_EXERCISE AIM_:
Count the lines in the entries that contain "screenshot". Say the number and nothing more.

_MATERIAL FOR THE TASK_:
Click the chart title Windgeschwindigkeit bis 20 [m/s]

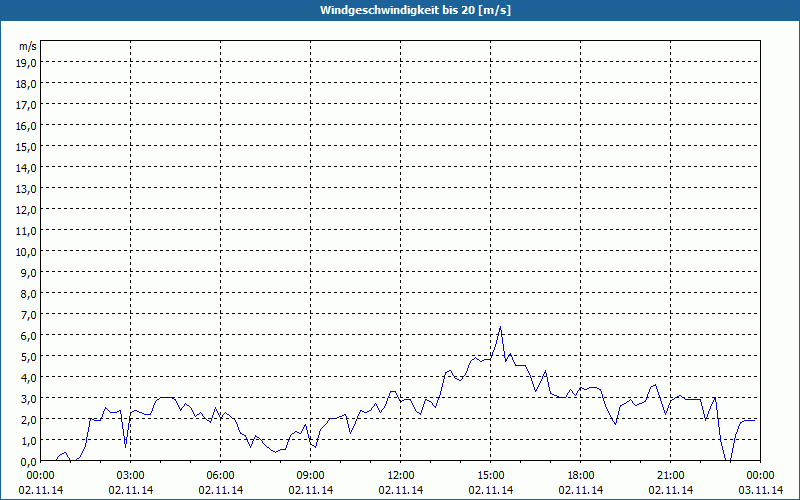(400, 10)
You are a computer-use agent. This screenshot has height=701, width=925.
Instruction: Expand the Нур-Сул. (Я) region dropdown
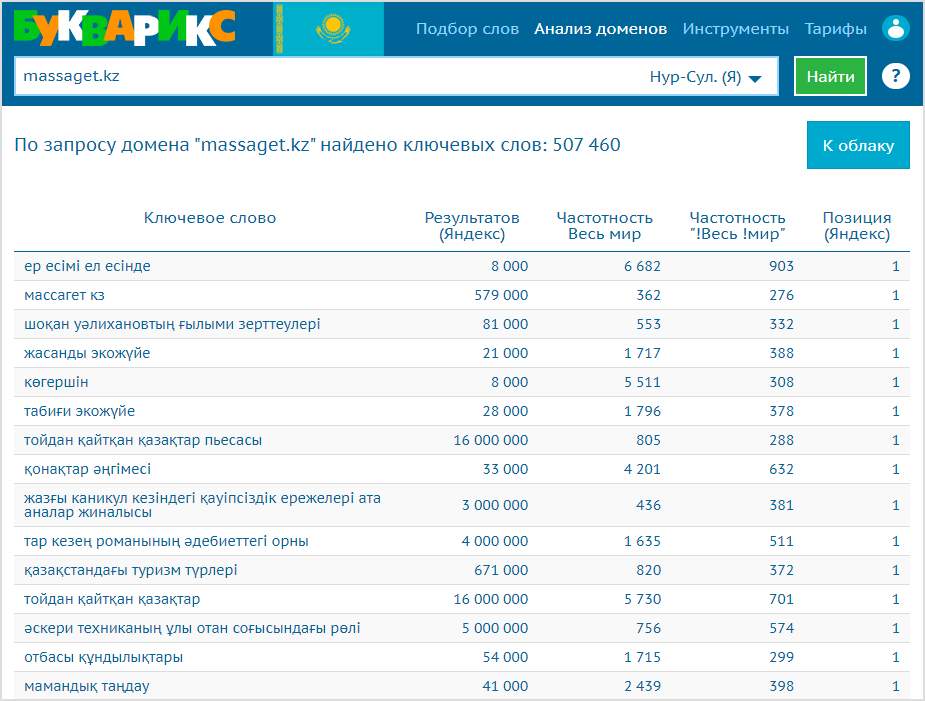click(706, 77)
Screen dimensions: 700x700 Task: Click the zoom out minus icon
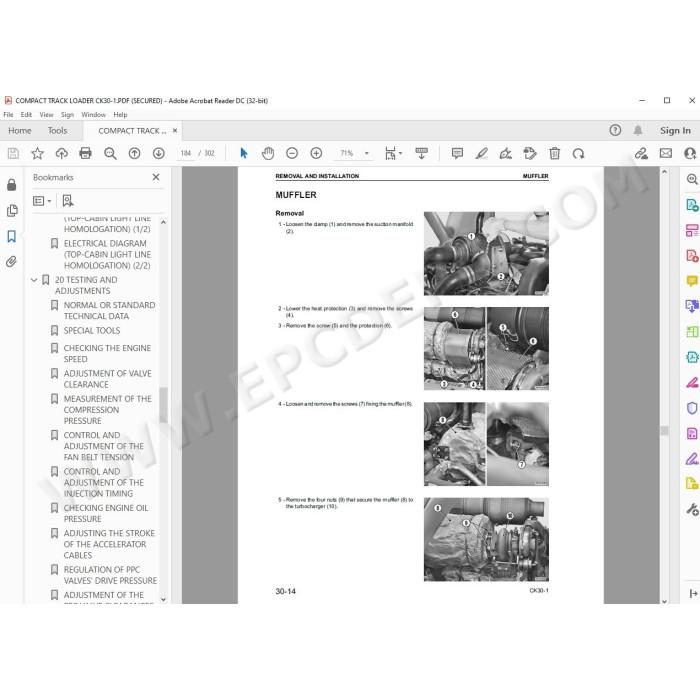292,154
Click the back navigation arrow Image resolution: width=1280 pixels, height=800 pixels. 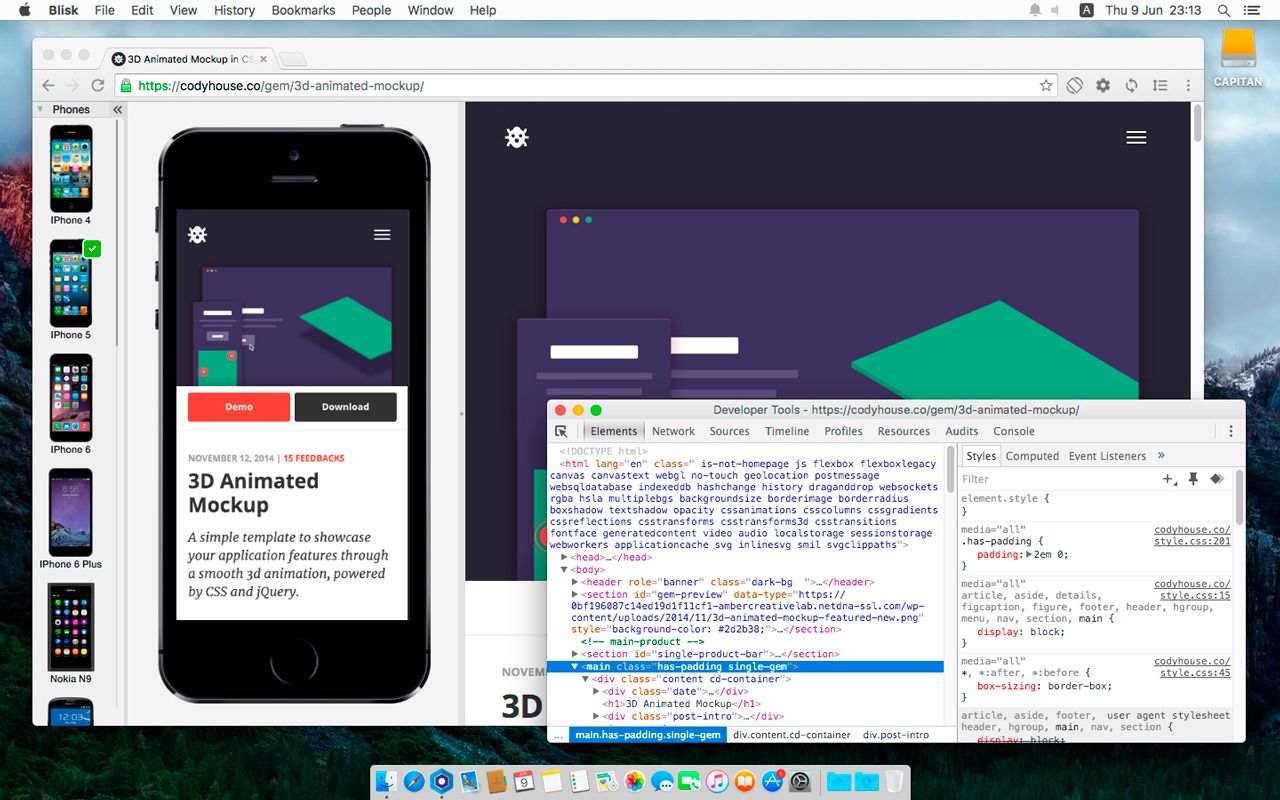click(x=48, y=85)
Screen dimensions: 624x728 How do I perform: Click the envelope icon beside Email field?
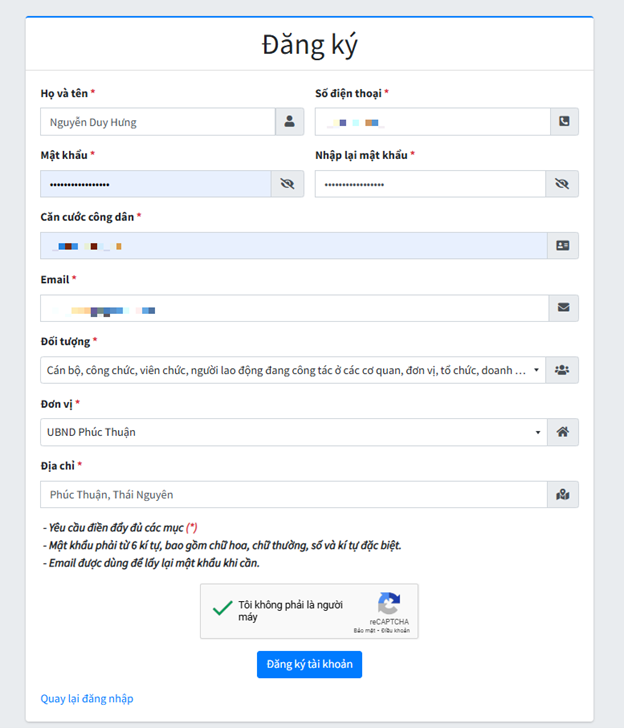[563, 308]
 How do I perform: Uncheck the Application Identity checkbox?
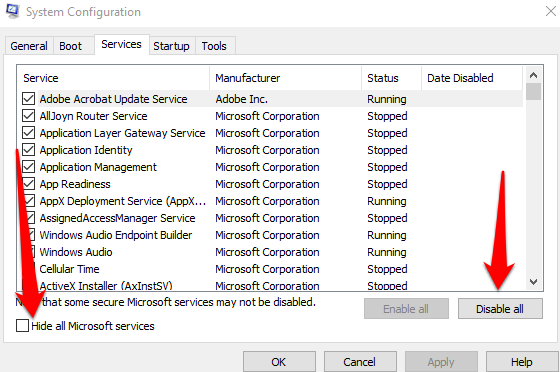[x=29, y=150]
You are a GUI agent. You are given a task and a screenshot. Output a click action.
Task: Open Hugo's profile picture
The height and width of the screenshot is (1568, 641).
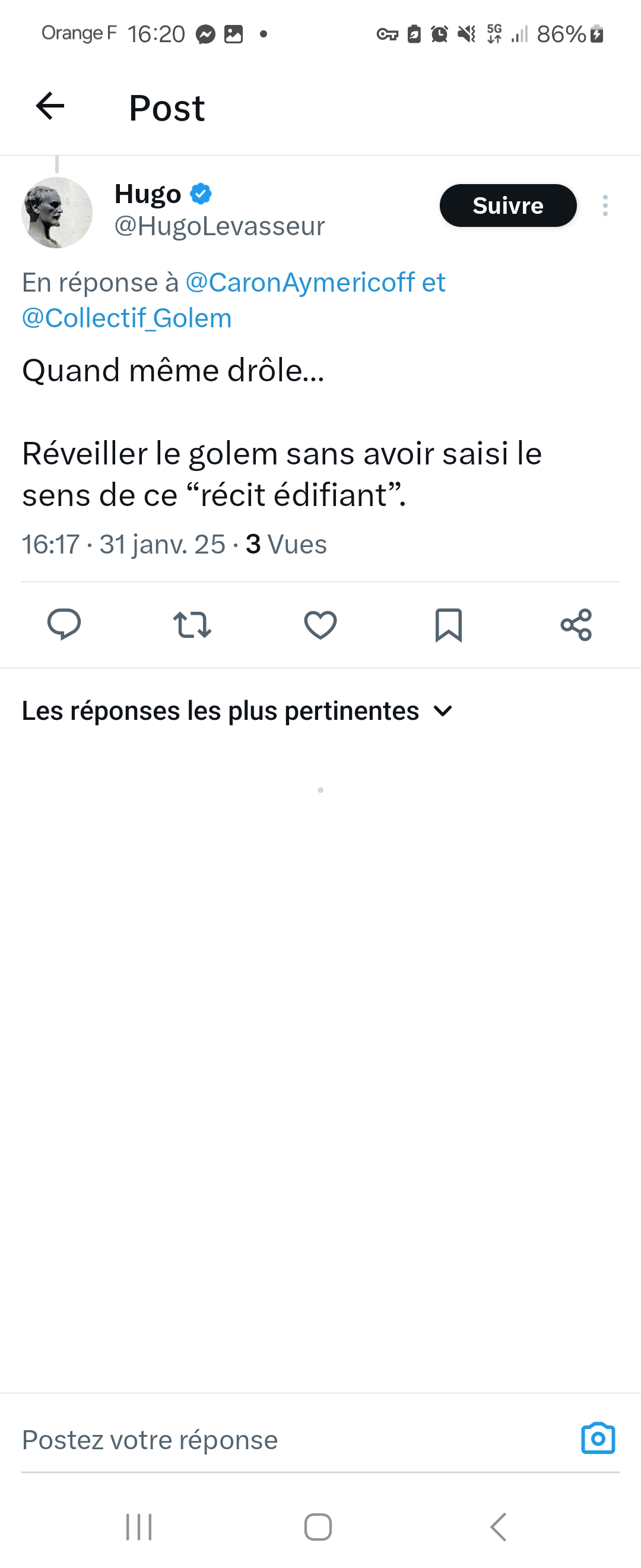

_SOLUTION TO THE EXERCISE_:
3